FAIRBANKS - Fairbanks again this year held a tribute to the state's ongoing battle with bootleggers and people who try to smuggle alcohol into Alaska's dry communities.
Tonya Esmailka is an addiction counselor. Debbie Ogden was raised by alcoholics.
The pair stood over a 55-gallon drum Saturday pouring out bottles of R & R Canadian Whisky.
On a nearby table sat the rest of the booze, including 203 more bottles of R & R whisky.
When all counted, there was about 100 gallons of beer, wine and spirits.
All of it was poured out.
"I used to drink," said airline cargo handler James Johnson. "I haven't had a drink for about 11 years. It feels good to dump it out."
Ogden, the daughter of alcoholic parents, agreed.
"It felt absolutely wonderful pouring it out," she said. "It was like saving a life. I saw the effects of it and especially how it affects the Native people."
The event dubbed Fairbanks International Airport's Big Pour was hosted by the Fairbanks Airport Police and Fire Department.
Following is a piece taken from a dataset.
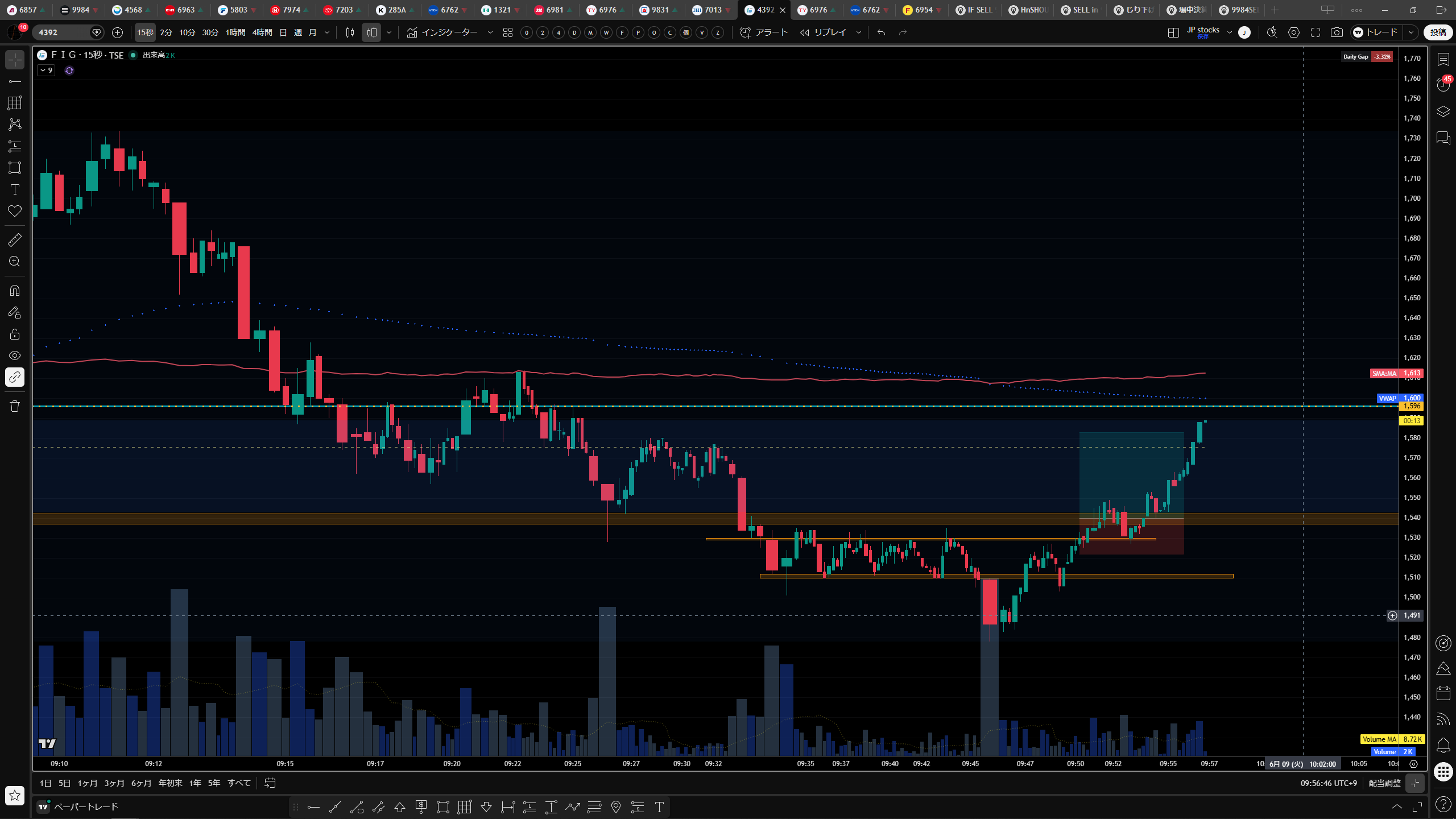Screen dimensions: 1456x819
Task: Take a chart snapshot with camera icon
Action: [x=1337, y=32]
Thanks to ordinary people calling a tip line, authorities confiscated 111 gallons of alcohol in 2008. That is twice as much booze as in the previous year.
This year's pour drew about 50 people, including Alaska Public Safety Commissioner Joseph Masters; Sen. Joe Thomas, D-Fairbanks; Rep. Jay Ramras, R-Fairbanks; Rep. Nancy Dahlstrom, R-Anchorage; former Fairbanks Councilwoman Tanya Brown; and Christine Klein, a transportation department deputy commissioner. The Soaring Eagle Drum Group performed.
As Sean Topkok emptied a few bottles, it wasn't his alcoholic father he thought about but young people living in rural Alaska. Topkok hoped the state's efforts to curb bootlegging means a few more young people won't be exposed to the life-shattering affects of drinking.
"Bootlegging is like purposely bringing an unwanted disease into a community against its wishes," the University of Alaska Fairbanks instructor and Web designer said.
Rick Rifley, the airport police sergeant who hatched the idea, said the Big Pour started as a way for authorities to thumb their noses at bootleggers by making the alcohol disposal into a public display.
Previously, airport police poured confiscated booze down a drain in their nondescript building west of the main airport terminal. Now, the alcohol is poured into drums under a vestibule in the General Aviation Airpark south of the Mitchell Expressway. A wife of one of the airport police officers catered the event.